It's April 28, 2012. Yesterday, April 27th, the senior VMT students had their pinning and awards ceremony. The 2012 class of Veterinary Students graduated on Thursday. "Official" graduation isn't for another week or two. Graduation for me isn't even for another year, but I suppose all the hubbub surrounding the graduations at the vet. school has gotten me anxious over the next year.
But, it also makes me reflect back on the past year. This time in 2011, I was busy packing and preparing to leave Texas for MSU for the summer, not really wanting to go, but at the same time excited. It's really hard to believe that I've been in Mississippi for nearly a year, and when I look at where I was last year compared to now, it's really hard to believe how much I've learned in that time. I mean, I'm about to complete my first official academic year here in the VMT program. This time last year, I was finishing my volunteer time at the vet. clinic my family uses, and I didn't know then even 1/4 of what I know now! The summer semester was brutal in my eyes: it was ridiculously humid (something I wasn't used to), not to mention hot, AND it rained all the time! Add to this: a very irritating dorm roommate in Rice Hall, Rice Hall itself and dorm life in general, walking at least 2 miles each day for class beginning at 8 a.m., having to tackle trigonometry in a 5 week period, and being extremely homesick as well as out of place. The one thing I think that really helped me to not just give up and leave was having my sister so close: somewhere I could retreat if I needed to. But hey, look on the bright side: I'm pretty sure I lost several pounds that summer, and I got used to walking a lot without it bothering me! (Though I'm certain I gained all that weight back over the Christmas break...)

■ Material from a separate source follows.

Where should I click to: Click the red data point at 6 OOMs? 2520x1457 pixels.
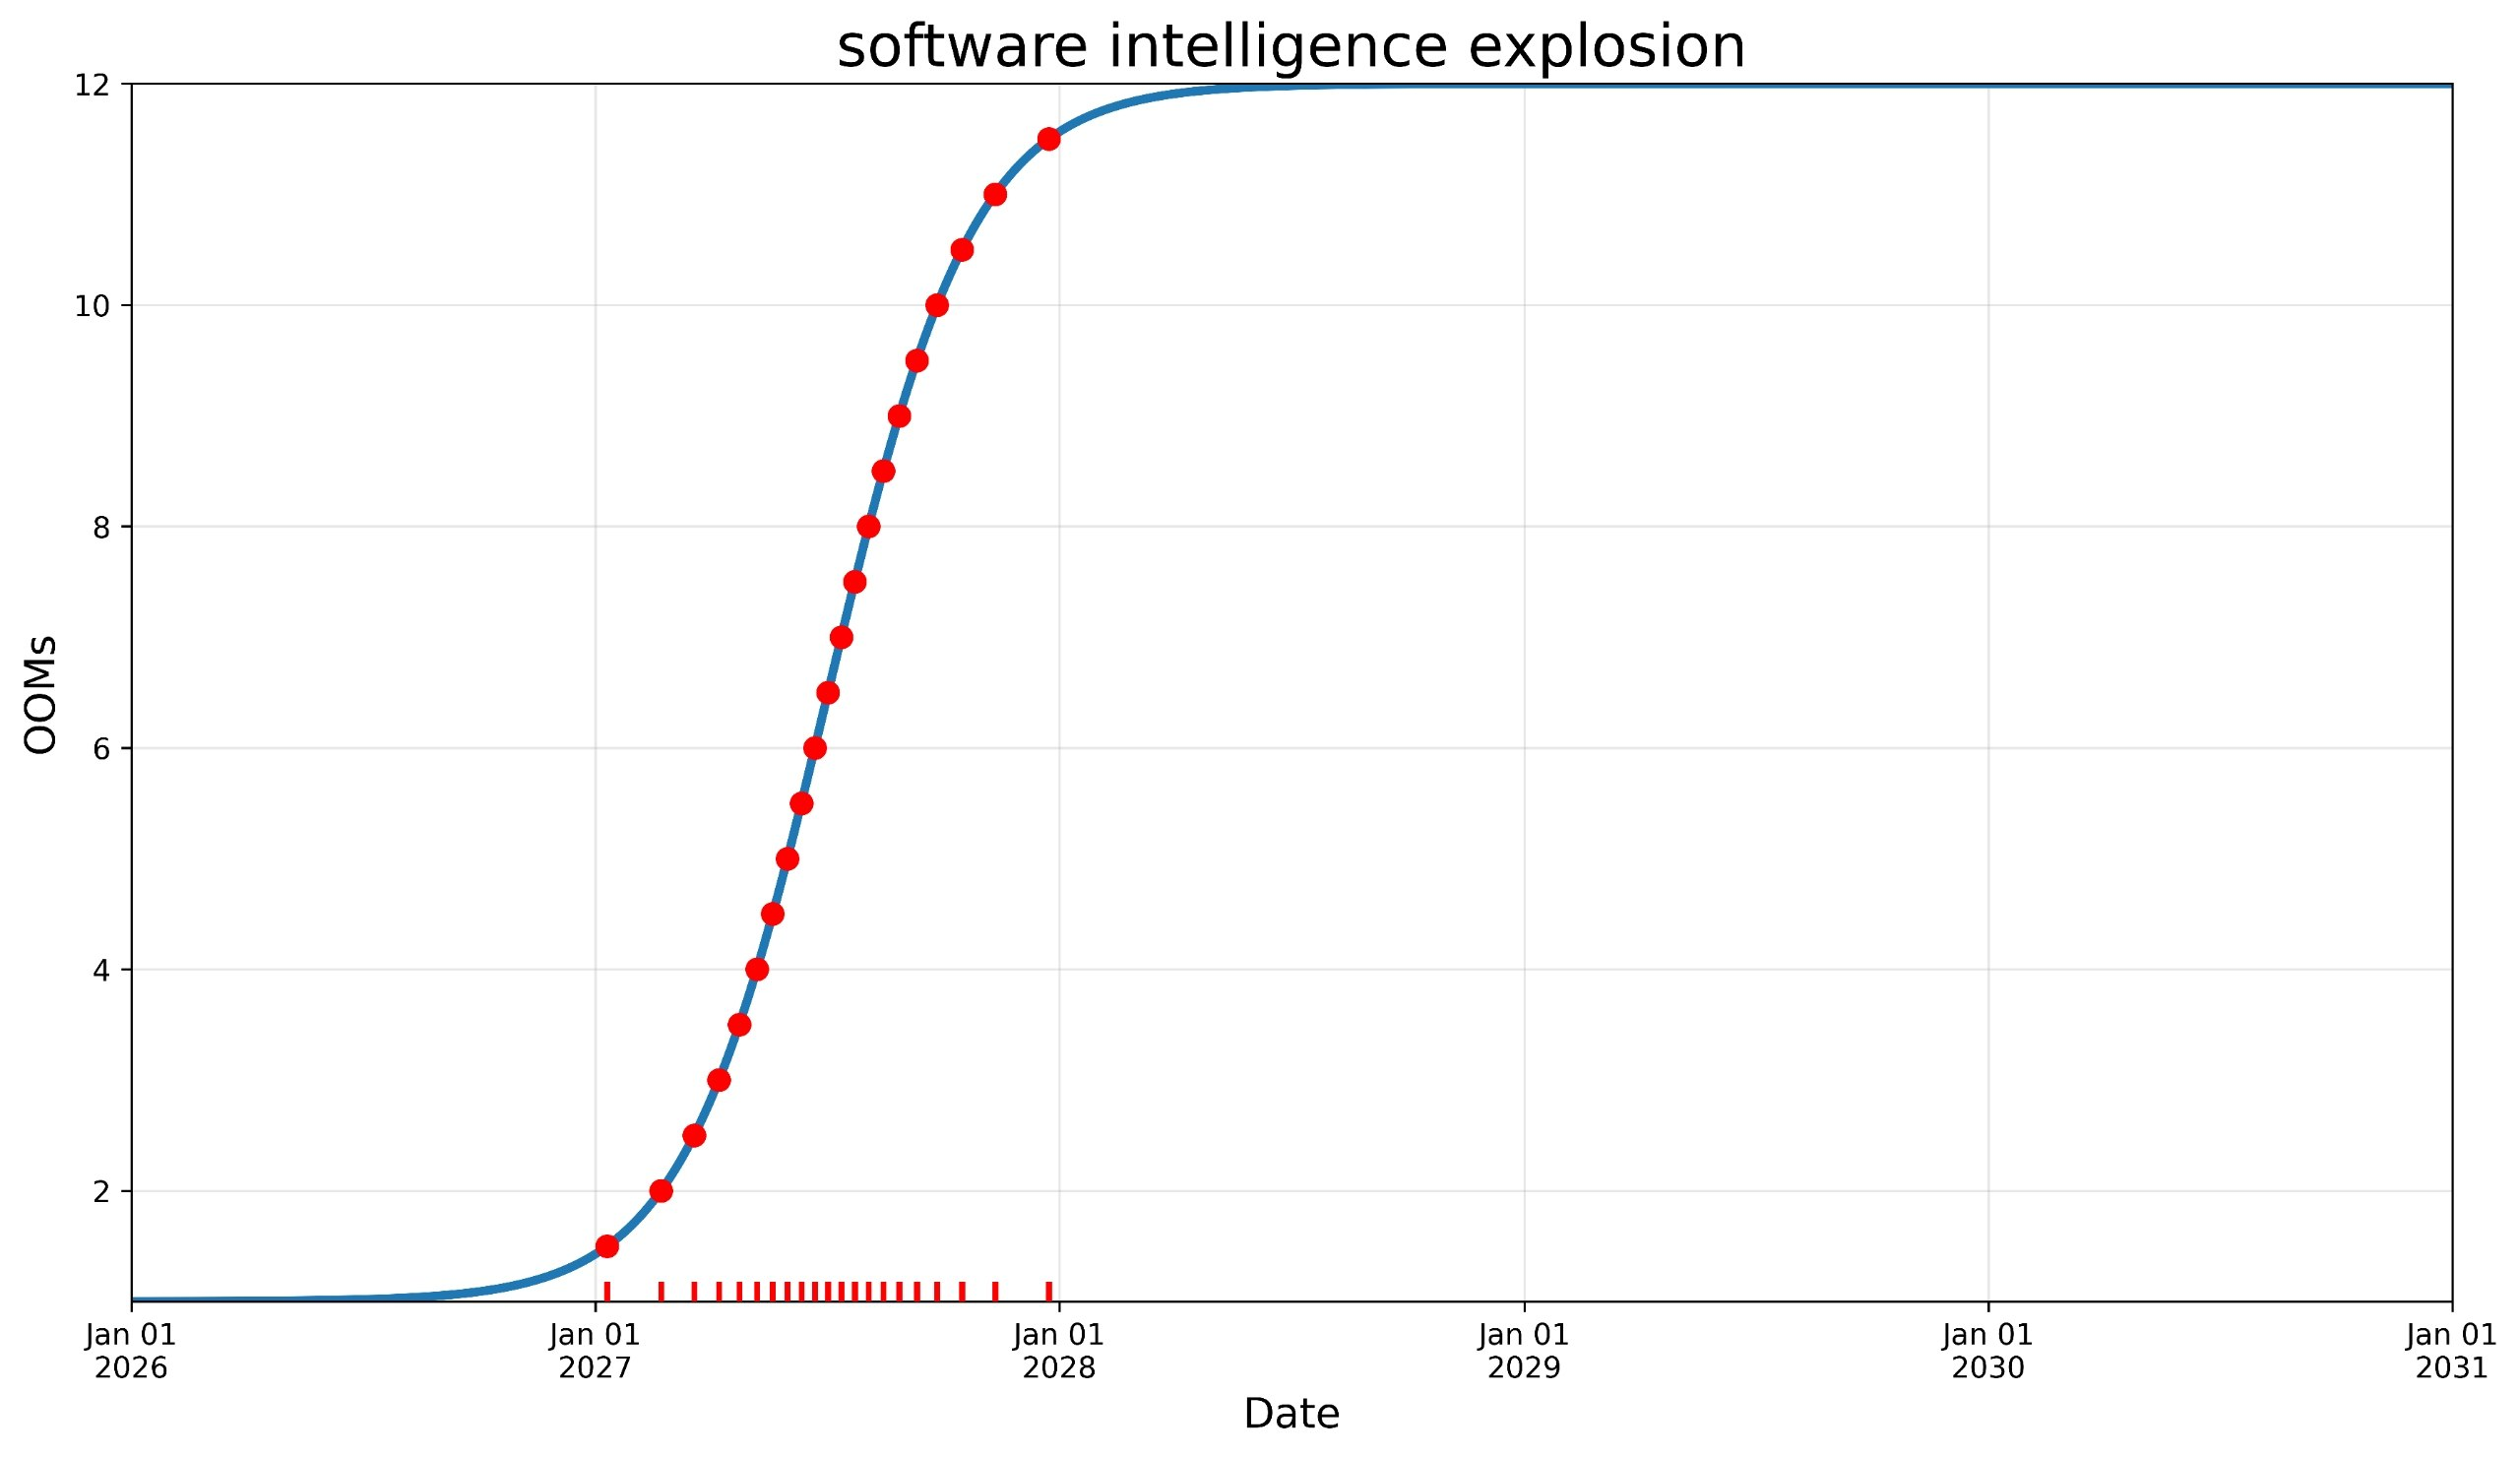coord(815,748)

Then enter the fall semester. I only had a maximum of about 10 days at home in-between the summer and fall sessions, and had to be back for VMT orientation on the 15th. It's strange now to think back on orientation because I can't imagine not knowing my classmates! I didn't know anyone then, felt really out of place, and felt extremely overwhelmed with the expectations I was handed at orientation. Now, as I said, I can't hardly imagine not knowing my classmates like I do, and it's hard to believe the wealth of information I've gathered over the last academic year. It's funny: each new block of classes presented its own challenges, each block threatening to send me packing. Not saying that they were so hard I couldn't overcome them (Hey, I'm still here, right?), but that I felt like at the time that "one class" would be the one to send me home. (classes bolded were the ones I considered my hardest) The first semester saw radiology, animal handling, anatomy and physiology, food animal, small animal tech. skills, and terminology. Now, I don't even remember half of what I learned in classes like radiology because we dont' use radiology every day at the moment, but I still know more now then I knew prior to taking it...
Then came this semester: anatomical pathology, hematology, parasitology, clinical pathology, equine disease and management, animal science, intro. vet. med careers, pharmacology, and small animal. Oh yes, and art appreciation, which I only had to take online from NCTC because I found out MSU didn't accept my film appreciation class as my core fine arts course. Go figure! In all, I've taken 22 hours this spring semester, my heaviest load EVER in my college career. Now, there have only been 3 classes that were all semester, while the others were split up into blocks like before. But still, those classes take away from time you spend studying and completing assignments for other courses; time which I really wish I had! As soon as I submitted my final art appreciation assignment, I said to myself, "I hope I never see anything art related again", because I find art a drag. I've been more challenged this semester than ever before, and so far, I've done pretty well. There are projects and papers I didn't do as well on because I got to the point in the semester where I was trying to complete them, complete them well, but felt like I was running out of time to do so. I think even my art teacher realized that, because at the beginning of the semester, I told the class, "I'm only in this because I have to be. I'm taking 22 hours and this is one of them; I'm taking this course because it's cheaper through NCTC than it is at MSU." My art teacher made the comment on my final art paper: "I realize you only took this course to complete your academic requirements", i.e. "I realize that you didn't care about your assignments because it was a must-take course." Thankfully she was very lenient in grading things, and even though I don't like being a slacker, art appreciation wasn't one of those "Must do extremely well in" classes. I do have an A, which is all that matters I think.
Finals begin on Tuesday, and I'm very ready for them to be O-V-E-R! We only get a 4 day break (excluding the weekend) before our Maymester and summer classes start, but I'm going to take full advantage of that 4 day break! I have a list of things I've been wanting to do that I haven't had time to do since this semester started, so I'm looking forward to it very much!